The tech skills gap is exacerbated by the fact that some of the toughest roles to hire are in data and analytics.
Digital Nation Australia spoke with Anna Russell, data scientist and director of Polynomial Solutions. She said the most in-demand technical skills in data science are niche skills around machine learning and coding languages.
“In particular, the more advanced areas such as deep learning image recognition and image processing are in high demand,” Russell said.
From a linguistic point of view, there is a strong demand for analysts who can code correctly.
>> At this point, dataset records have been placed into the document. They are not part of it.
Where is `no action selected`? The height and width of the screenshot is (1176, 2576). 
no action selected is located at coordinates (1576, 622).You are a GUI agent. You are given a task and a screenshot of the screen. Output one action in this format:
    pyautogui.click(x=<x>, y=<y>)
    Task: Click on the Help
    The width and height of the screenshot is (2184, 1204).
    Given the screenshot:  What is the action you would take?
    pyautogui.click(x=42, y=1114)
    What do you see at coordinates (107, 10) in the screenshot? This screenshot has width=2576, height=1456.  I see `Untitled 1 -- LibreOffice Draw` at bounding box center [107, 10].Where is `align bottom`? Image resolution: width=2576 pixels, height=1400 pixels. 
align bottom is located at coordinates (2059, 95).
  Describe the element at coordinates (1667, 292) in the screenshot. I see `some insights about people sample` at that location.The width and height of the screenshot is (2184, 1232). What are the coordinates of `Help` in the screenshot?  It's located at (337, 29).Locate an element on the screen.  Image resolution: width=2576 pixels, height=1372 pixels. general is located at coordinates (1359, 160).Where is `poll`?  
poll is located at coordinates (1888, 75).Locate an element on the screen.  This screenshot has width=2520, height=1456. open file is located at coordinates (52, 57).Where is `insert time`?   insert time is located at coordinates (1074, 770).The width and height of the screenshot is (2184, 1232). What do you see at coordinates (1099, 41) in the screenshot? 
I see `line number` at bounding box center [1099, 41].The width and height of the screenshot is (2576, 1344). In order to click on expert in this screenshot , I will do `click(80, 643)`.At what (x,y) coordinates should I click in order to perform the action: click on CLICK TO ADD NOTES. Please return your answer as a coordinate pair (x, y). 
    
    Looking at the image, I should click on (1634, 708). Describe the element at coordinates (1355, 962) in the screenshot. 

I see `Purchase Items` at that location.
Obviously, Sequel is still very popular because many companies use Sequel as their primary database language and Python and R are the two popular languages for analytics.
While some of these skills such as coding using Python are in demand due to great need, others, such as more advanced fields, are niche skills where there is a serious need. lack of supply.
Depending on the industry, the type of data and analytics skills required varies.
According to Russell, technical skills such as data processing and ease of using data visualization tools like Tableau are in demand when it comes to campaign reports, operational reports and product reports.
“It really lends itself to a solid understanding of visualization, which can be useful for the business,” she said.
However, in a sector like healthcare or pharmaceuticals, Russell emphasizes the importance of traditional statistical skills.
“You may be looking for someone who needs a strong background in statistics, with less emphasis on data and feedback because you have a high level of quantitative literacy in general.”
Embedding a data-driven decision-making culture depends on having a quantitatively-driven leader, she said. Someone who is “willing to spend the money and put the effort” into the infrastructure supporting data science.